Review: Pass & Seymour GFCI Receptacle/Nightlight

Pass & Seymour 1595NTLTRWCC4 GFCI Receptacle/Nightlight

Tamper Resistant 15-Amp/125-volt

Why install a GFCI?

I needed to install an additional receptacle near the kitchen sink during a remodel. Since it was close to the sink, local electrical code required that it be a GFCI (Ground Fault Circuit Interrupter) type of receptacle. This type of receptacle will detect the tiniest amount of electricity flow to ground and turn off the power in a fraction of a second. The path to ground is nearly always found at the sink because of the water supply and metal faucet being good conductors.  Many electrical systems are grounded at the incoming water supply to the house.

A GFCI will cut off the electricity to the plug when electricity flows to ground, and in the newer models, if there is an unbalance in the flow from hot to neutral.  For example, this type of device would protect you if your toaster has a two prong plug and one of the elements inside was touching the metal case causing the case to be electrically charged.  If you touch the case only, you may feel a slight buzz or tingle, but if the another part of your body touches something that’s grounded, the electricity could travel through and electrocute you.

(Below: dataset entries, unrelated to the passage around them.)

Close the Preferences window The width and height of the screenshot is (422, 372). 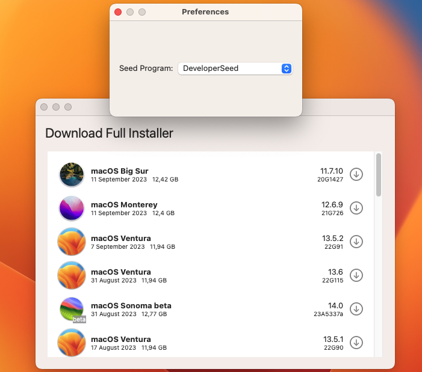118,12
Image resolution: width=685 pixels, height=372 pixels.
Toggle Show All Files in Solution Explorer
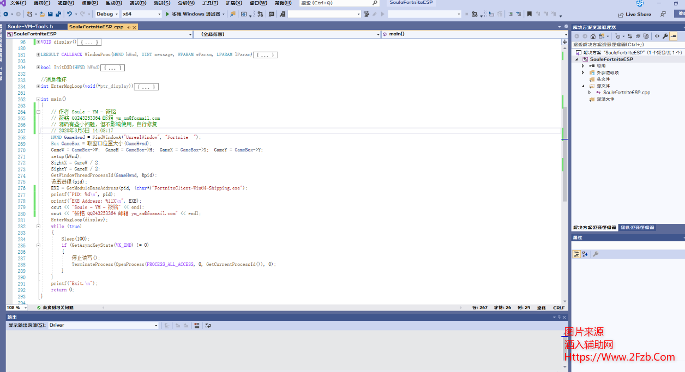click(647, 36)
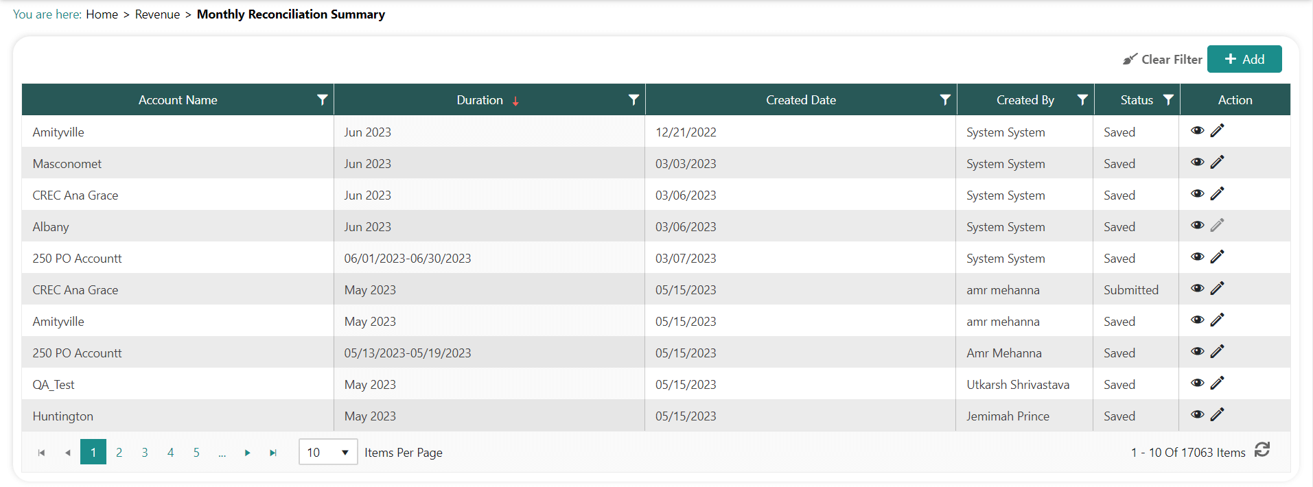This screenshot has width=1313, height=487.
Task: Navigate to Revenue in breadcrumb
Action: (157, 14)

The GFCI would detect this condition and turn off the electricity very quickly.  Nice protection – right?  That’s why they are required near sinks and water fixtures in the house.

How Bright Is It?


GFCI with Night Light

I chose the combination night light model because I wanted to be able to see my way around in the kitchen in the dark. The LED light does a great job at lighting a dark area so you can move around safely at night. The light has variable brightness depending on ambient light in the room. So when you turn on a room light, the night light turns off. It’s also off during the daytime which is expected from any night light.

Installation was straightforward with screw terminals to attach the hot, neutral and ground wires. Since this was the only receptacle on the circuit, there was no need to attach a downstream circuit wire that could power additional receptacles. Although GFCI receptacles are larger than standard receptacles, it fit in the wall box easily.

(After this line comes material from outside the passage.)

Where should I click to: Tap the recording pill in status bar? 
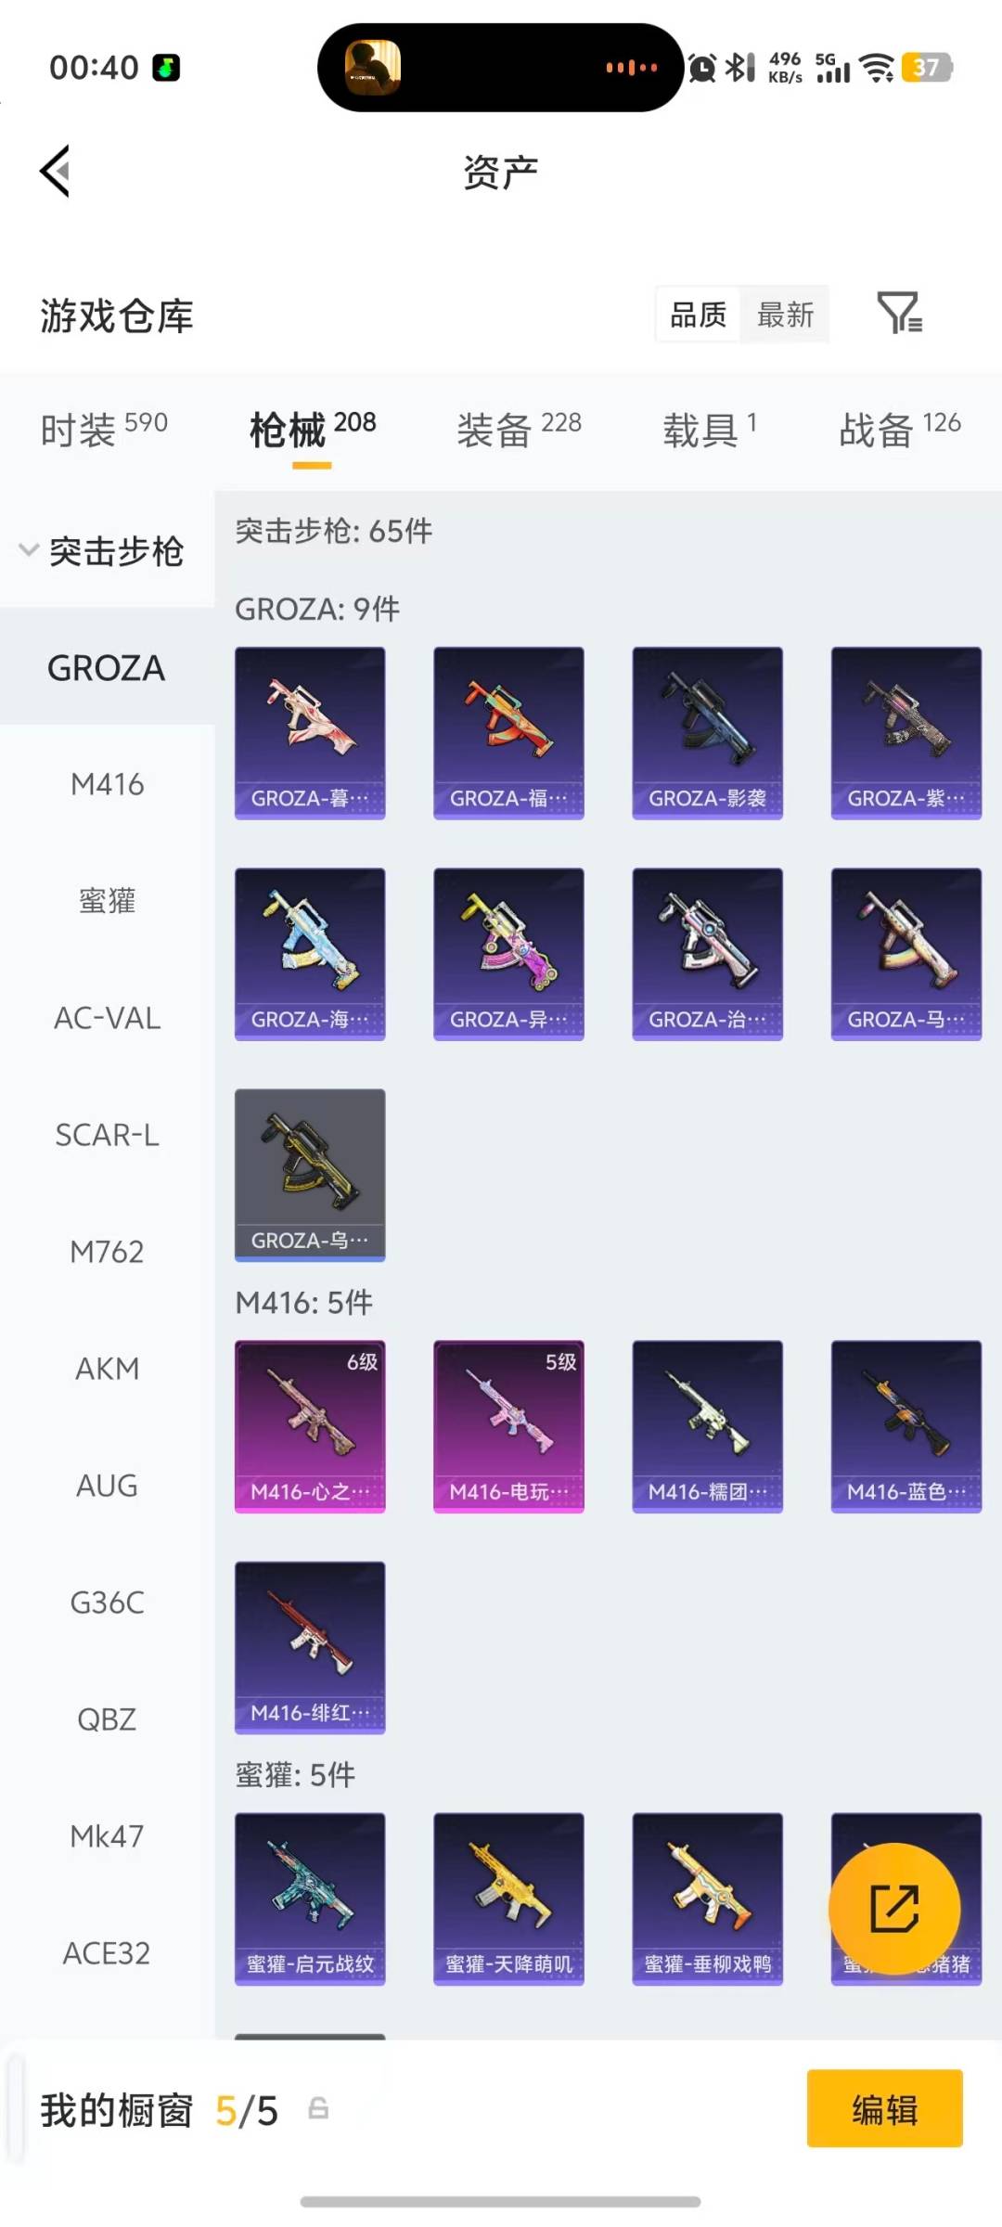[501, 68]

Another feature is the tamper resistant receptacles. It’s probably unnecessary when installed above the counter where small children wouldn’t be able to reach, but they offer protection from any single blade or key being pushed into the receptacle slots.  It makes it a bit more difficult to push a plug in.

 

Once in the wall box and covered with a wall plate, it is pleasing to look at and does the job of protecting you like any other GFCI. It’s stylish even with all the buttons and the small indicator light. The indicator light will glow red when something has tripped the GFCI detector.

As you can see it matches the other devices in the same wall box.

Howto Review: Pass and Seymour GFCI Receptacle/Nightlight

Looks great in a multi-gang wall box

In the next photo, you can see it has an even glow to the nightlight and a delivers a smooth transition from dim to full bright as the room gets dark.

The Bottom Line

I’d definitely recommend this as a replacement GFCI for the kitchen. I also think it would be great for the bathroom so you or the kids can get up in the middle of the night and never have to turn on a light to do your business. Yes – it’s that bright. Unfortunately, if the power goes out during a storm or any other power failure, the night light goes out too. Too bad it doesn’t have a battery powered light so it would stay on for a few nights. That may be too much to ask for.

Pros: Clean look, installs easily. Cons: Hard to push plug in, no light when power fails.

- Bart

 

3.5 / 5 stars     

4 comments for “Review: Pass & Seymour GFCI Receptacle/Nightlight

  1. October 22, 2014 at 10:11 am

    I’d give it 4.5 Your con of pushin force is not a device failure but of a response to NEC requirements. They are a ‘feature’. I’ve installed 2 for customers.and one at my house.Great product. (not related or supported by Pass & Seymour).

    • Bart Rogers
      November 17, 2014 at 7:52 pm

      Yes UL 498 for receptacles has force requirements, but the one I installed is much harder than the standard P&S receptacles. That said, I really enjoy having the built in night light.
      - Bart

  2. Rick
    November 23, 2014 at 11:59 am

    I thought the nightlight level was adjustable … but I can’t seem to find out if that’s true- or how to do it.

    I have one in my bathroom and it’s rather bright at night. I’d like to adjust it down several ‘notches’.

    You know how?

    • Bart Rogers
      November 26, 2014 at 6:04 am

      Unfortunately, they are not adjustable.